------ Provided text ------
What is an articular cartilage injury?
The lower end of the femur (thigh bone) and the upper end of the tibia (shin bone) join together to form the knee joint. Surrounding the ends of these bones is a slippery white connective tissue known as articular cartilage. The primary role of this articular cartilage is to reduce friction with joint movement, but it also provides a layer of protection to the bones. The normal “wear-and-tear” of the knee joint or a traumatic injury can injure the articular cartilage. If cartilage damage is not properly addressed, the painful condition of bone-on-bone movement known as osteoarthritis can develop over time.
What is the treatment for an articular cartilage injury?
Conservative treatment measures, such as rest, ice, and non-steroidal anti-inflammatory medications (NSAIDs), may be beneficial for patients with small articular cartilage defects. Surgical intervention may be necessary if conservative therapy was unsuccessful or if significant articular cartilage damage was sustained. However, patients with a singular cartilage injury or lesion are more likely to benefit from surgical intervention than patients with multiple cartilage defects. There are two surgical techniques that can be conducted for articular cartilage transplantation. Dr. Ronak Mukesh Patel, orthopedic knee doctor, treats patients in Sugar Land, Pearland, and the Houston, Texas area, who have experienced an articular cartilage knee injury and are in need of articular cartilage transplantation.
------ Data extract ------
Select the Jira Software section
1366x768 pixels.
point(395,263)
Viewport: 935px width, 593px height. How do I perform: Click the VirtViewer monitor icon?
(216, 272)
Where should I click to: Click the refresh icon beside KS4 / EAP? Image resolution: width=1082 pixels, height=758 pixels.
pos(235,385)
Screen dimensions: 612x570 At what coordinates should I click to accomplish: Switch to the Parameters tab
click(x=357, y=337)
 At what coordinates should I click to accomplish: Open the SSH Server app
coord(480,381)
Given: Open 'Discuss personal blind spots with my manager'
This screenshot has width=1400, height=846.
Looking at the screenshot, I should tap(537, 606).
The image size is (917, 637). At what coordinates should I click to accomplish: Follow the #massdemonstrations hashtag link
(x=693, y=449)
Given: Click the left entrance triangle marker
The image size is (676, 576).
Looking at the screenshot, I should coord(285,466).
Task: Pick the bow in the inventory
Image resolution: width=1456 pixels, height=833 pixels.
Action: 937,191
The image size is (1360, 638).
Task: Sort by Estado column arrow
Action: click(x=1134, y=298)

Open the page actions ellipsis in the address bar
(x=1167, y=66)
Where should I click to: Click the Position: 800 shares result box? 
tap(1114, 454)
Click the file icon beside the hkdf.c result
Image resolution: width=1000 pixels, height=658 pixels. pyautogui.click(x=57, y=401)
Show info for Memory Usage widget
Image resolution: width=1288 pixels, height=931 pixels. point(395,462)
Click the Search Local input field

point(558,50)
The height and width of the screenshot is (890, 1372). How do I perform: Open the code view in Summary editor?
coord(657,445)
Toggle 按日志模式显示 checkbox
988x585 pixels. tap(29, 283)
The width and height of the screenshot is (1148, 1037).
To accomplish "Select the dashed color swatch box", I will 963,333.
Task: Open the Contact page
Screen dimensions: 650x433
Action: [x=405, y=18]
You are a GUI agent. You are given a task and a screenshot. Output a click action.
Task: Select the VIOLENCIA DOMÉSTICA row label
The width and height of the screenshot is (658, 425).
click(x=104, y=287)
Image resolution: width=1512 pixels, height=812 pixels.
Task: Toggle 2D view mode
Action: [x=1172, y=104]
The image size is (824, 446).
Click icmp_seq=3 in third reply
------
> _Try it_: Continue the passage on articular cartilage knee injuries from its last sentence.

> _Solved exercise_:
How is articular cartilage transplantation performed?
It is important to note that surgical intervention should only be performed by an experienced orthopedic knee surgeon due to the individualization of each surgical procedure. A surgical procedure for articular cartilage transplantation is often preceded by a chondroplasty to remove the damaged cartilage fragments. Below are the two surgical techniques that can be implemented for articular cartilage transplantation:
- Osteochondral Autograft/Allograft Transplantation Surgery (OATS): A cartilage graft, either from the patient (autograft) or a donor (allograft), is utilized as a surface for new cartilage to grow. This new tissue is molded to the patient’s specific cartilage defects to provide the best recovery outcome.
- Particulated Juvenile Cartilage Allograft Transplantation (PJCAT): This technique implements articular cartilage derived from young donors and is used to fill the defect.